= BLOCCO DI TESTO =
==================================================
Perché questa felicità diffusa? La domanda non è retorica, perché la risposta che cerchiamo non è solo, ovviamente, nella nascita del Messia, che i cristiani credono e adorano come Figlio di Dio. La gioia che Gerardo delle notti “fotografa” è quella di trovarsi davanti a un bimbo appena nato. È l’esperienza di una incomparabile novità, quella di una nuova vita che viene al mondo. È dal “mistero della vita” che la luce del dipinto si irradia, ed è la “felicità che ogni nuova vita causa” che si illumina sul volto dei personaggi.
La nascita di un figlio si presenta come un fatto gratuito, nel quale i genitori avvertono di trasmettere qualcosa, la vita appunto, che essi non creano. I vangeli parlano di un concepimento verginale di Maria, senza il contributo paterno di Giuseppe. Chi condivide la fede cristiana può qui immaginare un “secondo livello” di sorpresa e di felicità, che il dipinto in qualche modo raccoglie: Dio entra nella storia, questo bambino è il Verbo fatto carne; i panni che Maria scosta dolcemente per la contemplazione degli astanti sono i panni di Dio.
La natura divina di Gesù di Nazaret, di cui i vangeli parlano, genera una sorta di “terzo livello” nello stupore e nella gioia dei personaggi, riscontrabile in modo particolare negli angeli, chiamati adesso ad adorare Dio sulla terra e non solo nel Cielo. Felicità per quello che questo bambino significa, per chi questo bambino è. Più che la disponibilità di mezzi o di ricchezze, più che uno spettacolo della natura, più che qualità della propria stessa vita, un essere personale può essere reso felice solo da un altro essere personale. È l’essere personale, la nuova persona venuta al mondo, il centro che giustifica il suggestivo gioco delle luci e il sereno sorriso sui volti.
==================================================
= DOMANDE DA SVOLGERE =
- 1) Nel testo sul dipinto di Gerardo delle Notti, quali sono le tre cose che la frase iniziata con «Più che la disponibilità» mette a confronto con un altro essere personale come fonte di felicità?
- 2) Prosegui il testo sul dipinto di Gerardo delle Notti dal punto in cui si interrompe.
Le voci riportate qui non hanno alcun legame con il testo sul dipinto di Gerardo delle Notti.

Voci del dataset:
==================================================
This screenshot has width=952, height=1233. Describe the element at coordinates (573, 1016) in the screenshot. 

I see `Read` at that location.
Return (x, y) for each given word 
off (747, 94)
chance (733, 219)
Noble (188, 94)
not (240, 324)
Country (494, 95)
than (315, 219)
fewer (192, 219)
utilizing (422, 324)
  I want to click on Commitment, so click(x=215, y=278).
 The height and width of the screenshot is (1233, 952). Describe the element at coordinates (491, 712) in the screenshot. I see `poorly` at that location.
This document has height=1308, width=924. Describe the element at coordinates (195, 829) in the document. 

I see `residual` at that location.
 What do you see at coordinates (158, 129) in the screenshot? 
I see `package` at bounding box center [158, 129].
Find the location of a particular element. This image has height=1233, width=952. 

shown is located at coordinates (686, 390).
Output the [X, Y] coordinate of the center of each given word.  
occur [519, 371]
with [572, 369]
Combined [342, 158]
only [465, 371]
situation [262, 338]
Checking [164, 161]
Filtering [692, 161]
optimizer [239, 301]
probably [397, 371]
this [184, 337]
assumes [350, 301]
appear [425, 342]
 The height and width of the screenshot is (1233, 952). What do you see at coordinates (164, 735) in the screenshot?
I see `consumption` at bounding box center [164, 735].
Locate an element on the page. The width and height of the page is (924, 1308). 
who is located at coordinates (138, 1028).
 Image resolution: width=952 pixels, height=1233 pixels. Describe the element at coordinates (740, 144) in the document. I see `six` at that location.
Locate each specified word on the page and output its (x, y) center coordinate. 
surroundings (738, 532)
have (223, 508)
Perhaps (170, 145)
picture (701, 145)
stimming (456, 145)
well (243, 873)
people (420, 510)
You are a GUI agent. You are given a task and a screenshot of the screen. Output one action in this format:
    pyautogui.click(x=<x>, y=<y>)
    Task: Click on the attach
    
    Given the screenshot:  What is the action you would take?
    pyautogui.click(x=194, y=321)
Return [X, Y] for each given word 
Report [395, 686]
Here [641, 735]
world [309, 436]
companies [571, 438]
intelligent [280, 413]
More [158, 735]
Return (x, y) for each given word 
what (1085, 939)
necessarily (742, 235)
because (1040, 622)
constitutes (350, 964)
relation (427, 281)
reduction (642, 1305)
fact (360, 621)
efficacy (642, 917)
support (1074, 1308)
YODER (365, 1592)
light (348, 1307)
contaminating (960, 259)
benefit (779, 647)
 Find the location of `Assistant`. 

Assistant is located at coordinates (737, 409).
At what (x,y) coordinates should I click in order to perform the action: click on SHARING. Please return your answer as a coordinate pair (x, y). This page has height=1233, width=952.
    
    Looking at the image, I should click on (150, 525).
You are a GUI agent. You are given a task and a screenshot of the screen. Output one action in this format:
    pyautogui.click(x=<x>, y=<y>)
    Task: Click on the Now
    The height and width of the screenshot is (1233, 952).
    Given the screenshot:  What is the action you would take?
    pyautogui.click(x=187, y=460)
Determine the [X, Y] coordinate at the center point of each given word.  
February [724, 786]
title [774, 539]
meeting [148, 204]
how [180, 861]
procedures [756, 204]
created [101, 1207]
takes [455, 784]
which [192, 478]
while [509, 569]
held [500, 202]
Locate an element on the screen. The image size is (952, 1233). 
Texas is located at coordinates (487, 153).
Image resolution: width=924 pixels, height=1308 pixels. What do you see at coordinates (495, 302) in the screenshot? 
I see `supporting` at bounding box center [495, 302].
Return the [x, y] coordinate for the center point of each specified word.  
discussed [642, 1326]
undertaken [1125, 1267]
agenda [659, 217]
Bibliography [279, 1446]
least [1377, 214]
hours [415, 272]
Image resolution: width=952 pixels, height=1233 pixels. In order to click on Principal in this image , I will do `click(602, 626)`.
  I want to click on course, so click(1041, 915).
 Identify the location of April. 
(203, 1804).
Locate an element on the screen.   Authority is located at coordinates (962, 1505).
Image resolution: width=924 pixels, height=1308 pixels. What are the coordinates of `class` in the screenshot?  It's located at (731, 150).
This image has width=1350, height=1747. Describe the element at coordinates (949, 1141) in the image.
==================================================
= ELENCO RISPOSTE =
- 1)
- la disponibilità di mezzi o di ricchezze
- uno spettacolo della natura
- qualità della propria stessa vita

- 2)
«Tutte le famiglie felici si somigliano», scrive lo scrittore russo Lev Tolstoj all’inizio del suo capolavoro, Anna Karenina. In effetti, la felicità che proviene dalla nascita di un bambino è la stessa in ogni contesto e in ogni situazione, dalla più agiata alla più semplice. Perfino nel buio di una grotta, nella grande povertà della paglia posta nella mangiatoia, la luce di una nascita può illuminare la notte. Quanto l’autore ritrae ha però il carattere dell’eccezionalità: Colui che è nato è proprio quel Gesù di Nazaret che dirà di sé: «Io sono la luce del mondo; chi segue me, non camminerà nelle tenebre, ma avrà la luce della vita» (Gv 8,12).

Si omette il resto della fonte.